SEITENAUSZUG

Titel:
Elternunterhalt bei Erklärung der unbeschränkten Leistungsfähigkeit
Normenketten:
BGB § 1601, § 1603
SGB XII § 94 Abs. 1a
Leitsätze:
1. Erklärt der Unterhaltspflichtige sich für unbeschränkt leistungsfähig, bedarf es keiner Feststellungen zur Vermutungsregelung des § 94 Abs. 1a SGB XII. (Rn. 11) (redaktioneller Leitsatz)
2. Eine Unterhaltspflicht tritt ein, wenn die stationäre Maßnahme beim unterhaltsberechtigten Vater medizinisch-pflegerische notwendig ist und dies dem unterhaltsverpflichteten Kind billigerweise vorgehalten werden kann. (Rn. 12) (redaktioneller Leitsatz)
Schlagworte:
Elternunterhalt, Angehörigenentlastungsgesetz, Regress, Bruttoeinkommen, unbeschränkt leistungsfähig, Auskunft, Vermutung, widerlegbar, medizinische Maßnahme
Rechtsmittelinstanz:
OLG Bamberg, Beschluss vom 26.09.2024 – 2 UF 70/24
Fundstelle:
BeckRS 2024, 36371
Tenor
1. Der Antragsgegner wird verpflichtet, an den Antragssteller ab dem 01.12.2020 bis zum 30.06.2023 einen monatlichen laufenden Unterhalt in Höhe von 822,58 € für … zu zahlen.

AUFGABE 1
Ändere in den Datensätzen die Zeilen beginnend bei der Zeile mit „Collapse the Navigation test group“ und endend bei der Zeile mit „click(345, 92)“. Ersetze darin „dropdown“ durch „drop-down list“ und gib nur diese Zeilen sonst unverändert wieder.

DIE DATENSÄTZE
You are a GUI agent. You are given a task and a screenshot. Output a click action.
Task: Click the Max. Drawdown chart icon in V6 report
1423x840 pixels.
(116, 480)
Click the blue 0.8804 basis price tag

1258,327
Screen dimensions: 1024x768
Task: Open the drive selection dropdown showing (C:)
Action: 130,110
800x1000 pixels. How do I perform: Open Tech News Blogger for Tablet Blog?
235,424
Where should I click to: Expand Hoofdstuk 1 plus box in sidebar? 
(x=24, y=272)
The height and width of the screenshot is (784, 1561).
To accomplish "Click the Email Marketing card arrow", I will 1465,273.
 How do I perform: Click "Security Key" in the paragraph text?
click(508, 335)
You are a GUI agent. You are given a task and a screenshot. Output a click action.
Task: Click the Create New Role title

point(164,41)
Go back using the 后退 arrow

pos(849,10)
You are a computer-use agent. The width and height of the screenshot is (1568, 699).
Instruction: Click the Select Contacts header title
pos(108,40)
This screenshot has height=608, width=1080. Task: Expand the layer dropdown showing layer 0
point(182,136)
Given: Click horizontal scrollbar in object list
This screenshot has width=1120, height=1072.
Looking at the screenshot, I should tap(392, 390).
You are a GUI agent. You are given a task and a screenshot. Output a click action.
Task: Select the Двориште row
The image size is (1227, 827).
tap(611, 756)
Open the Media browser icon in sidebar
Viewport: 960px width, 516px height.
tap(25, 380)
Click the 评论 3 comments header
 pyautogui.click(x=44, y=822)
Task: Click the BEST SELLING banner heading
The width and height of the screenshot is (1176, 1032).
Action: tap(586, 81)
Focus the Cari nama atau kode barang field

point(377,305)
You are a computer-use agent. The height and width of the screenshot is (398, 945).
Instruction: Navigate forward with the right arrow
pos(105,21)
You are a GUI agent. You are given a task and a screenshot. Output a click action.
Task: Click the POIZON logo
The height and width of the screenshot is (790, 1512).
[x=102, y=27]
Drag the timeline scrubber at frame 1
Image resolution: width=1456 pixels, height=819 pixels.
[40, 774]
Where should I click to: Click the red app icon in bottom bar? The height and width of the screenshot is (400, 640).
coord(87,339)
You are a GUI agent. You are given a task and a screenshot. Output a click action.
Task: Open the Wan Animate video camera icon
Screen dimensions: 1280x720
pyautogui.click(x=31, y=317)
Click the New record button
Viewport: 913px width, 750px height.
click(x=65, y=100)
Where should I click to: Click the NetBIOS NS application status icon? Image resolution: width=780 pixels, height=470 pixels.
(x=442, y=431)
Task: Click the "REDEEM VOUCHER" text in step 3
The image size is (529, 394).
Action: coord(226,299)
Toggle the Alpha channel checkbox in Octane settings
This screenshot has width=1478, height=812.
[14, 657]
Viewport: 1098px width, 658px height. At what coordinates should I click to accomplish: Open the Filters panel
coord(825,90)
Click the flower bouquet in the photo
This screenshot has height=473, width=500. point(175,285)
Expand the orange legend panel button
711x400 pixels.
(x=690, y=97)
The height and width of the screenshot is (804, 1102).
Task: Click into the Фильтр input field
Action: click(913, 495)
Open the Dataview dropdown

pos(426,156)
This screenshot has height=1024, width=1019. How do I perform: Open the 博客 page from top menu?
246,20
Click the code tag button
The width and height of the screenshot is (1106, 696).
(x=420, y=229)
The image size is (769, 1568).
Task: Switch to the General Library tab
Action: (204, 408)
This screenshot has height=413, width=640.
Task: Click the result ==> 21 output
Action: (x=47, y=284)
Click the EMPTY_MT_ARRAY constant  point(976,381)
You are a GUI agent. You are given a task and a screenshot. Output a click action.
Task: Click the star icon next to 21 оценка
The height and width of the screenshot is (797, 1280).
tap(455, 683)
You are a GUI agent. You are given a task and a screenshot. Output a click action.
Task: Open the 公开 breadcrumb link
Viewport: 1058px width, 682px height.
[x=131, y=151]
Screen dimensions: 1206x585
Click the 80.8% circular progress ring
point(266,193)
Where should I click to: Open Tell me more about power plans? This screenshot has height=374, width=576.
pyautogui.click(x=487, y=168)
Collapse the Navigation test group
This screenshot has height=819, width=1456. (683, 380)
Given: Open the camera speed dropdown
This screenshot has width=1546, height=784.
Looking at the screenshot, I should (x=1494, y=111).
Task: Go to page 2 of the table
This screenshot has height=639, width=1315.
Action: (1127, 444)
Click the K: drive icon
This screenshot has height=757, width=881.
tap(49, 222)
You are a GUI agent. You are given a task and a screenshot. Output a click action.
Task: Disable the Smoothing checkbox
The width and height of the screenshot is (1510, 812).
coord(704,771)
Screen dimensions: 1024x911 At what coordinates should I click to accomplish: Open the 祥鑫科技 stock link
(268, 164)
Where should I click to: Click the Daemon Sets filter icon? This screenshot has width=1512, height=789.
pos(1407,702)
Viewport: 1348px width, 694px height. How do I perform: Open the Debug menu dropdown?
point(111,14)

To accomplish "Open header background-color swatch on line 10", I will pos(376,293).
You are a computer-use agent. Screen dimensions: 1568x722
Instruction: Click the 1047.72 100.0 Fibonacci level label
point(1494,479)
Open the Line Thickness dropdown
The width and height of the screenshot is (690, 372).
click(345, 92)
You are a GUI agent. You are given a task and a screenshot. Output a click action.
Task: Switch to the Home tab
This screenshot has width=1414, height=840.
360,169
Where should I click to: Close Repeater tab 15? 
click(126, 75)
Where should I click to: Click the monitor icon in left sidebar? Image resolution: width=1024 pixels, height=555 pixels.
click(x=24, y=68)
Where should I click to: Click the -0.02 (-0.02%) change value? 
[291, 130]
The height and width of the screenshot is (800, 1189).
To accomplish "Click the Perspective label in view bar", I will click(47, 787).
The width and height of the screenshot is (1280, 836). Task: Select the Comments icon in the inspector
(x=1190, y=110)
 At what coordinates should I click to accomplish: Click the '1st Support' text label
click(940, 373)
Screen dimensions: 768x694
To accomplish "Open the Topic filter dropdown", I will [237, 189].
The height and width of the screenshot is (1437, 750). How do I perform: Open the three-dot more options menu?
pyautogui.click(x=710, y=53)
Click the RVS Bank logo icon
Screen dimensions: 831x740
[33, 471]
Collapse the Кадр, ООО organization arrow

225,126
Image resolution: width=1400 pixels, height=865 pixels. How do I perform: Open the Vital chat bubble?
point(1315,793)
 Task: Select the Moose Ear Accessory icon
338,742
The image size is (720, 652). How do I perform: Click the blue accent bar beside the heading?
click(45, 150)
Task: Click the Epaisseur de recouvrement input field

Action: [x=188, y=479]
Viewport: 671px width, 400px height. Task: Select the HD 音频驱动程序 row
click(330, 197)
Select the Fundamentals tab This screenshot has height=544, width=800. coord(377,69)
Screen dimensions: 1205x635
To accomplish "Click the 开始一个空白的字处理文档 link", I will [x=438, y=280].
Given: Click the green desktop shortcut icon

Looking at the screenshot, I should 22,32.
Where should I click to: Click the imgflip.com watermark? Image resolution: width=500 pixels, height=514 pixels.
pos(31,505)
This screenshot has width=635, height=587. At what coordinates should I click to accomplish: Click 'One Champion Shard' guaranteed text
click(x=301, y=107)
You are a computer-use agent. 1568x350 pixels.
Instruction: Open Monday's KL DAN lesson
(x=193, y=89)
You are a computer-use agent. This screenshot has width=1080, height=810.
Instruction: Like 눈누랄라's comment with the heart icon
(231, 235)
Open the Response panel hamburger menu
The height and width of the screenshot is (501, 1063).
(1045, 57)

AUFGABE 2
Welchen monatlichen Unterhalt muss der Antragsgegner laut Seitenauszug an den Antragsteller zahlen, und für welchen Zeitraum?

RICHTIGE ANTWORT 1
Collapse the Navigation test group
This screenshot has height=819, width=1456. (683, 380)
Given: Open the camera speed drop-down list
This screenshot has width=1546, height=784.
Looking at the screenshot, I should (x=1494, y=111).
Task: Go to page 2 of the table
This screenshot has height=639, width=1315.
Action: (1127, 444)
Click the K: drive icon
This screenshot has height=757, width=881.
tap(49, 222)
You are a GUI agent. You are given a task and a screenshot. Output a click action.
Task: Disable the Smoothing checkbox
The width and height of the screenshot is (1510, 812).
coord(704,771)
Screen dimensions: 1024x911 At what coordinates should I click to accomplish: Open the 祥鑫科技 stock link
(268, 164)
Where should I click to: Click the Daemon Sets filter icon? This screenshot has width=1512, height=789.
pos(1407,702)
Viewport: 1348px width, 694px height. How do I perform: Open the Debug menu drop-down list?
point(111,14)

To accomplish "Open header background-color swatch on line 10", I will pos(376,293).
You are a computer-use agent. Screen dimensions: 1568x722
Instruction: Click the 1047.72 100.0 Fibonacci level label
point(1494,479)
Open the Line Thickness drop-down list
The width and height of the screenshot is (690, 372).
click(345, 92)

RICHTIGE ANTWORT 2
822,58 € monatlich, vom 01.12.2020 bis zum 30.06.2023.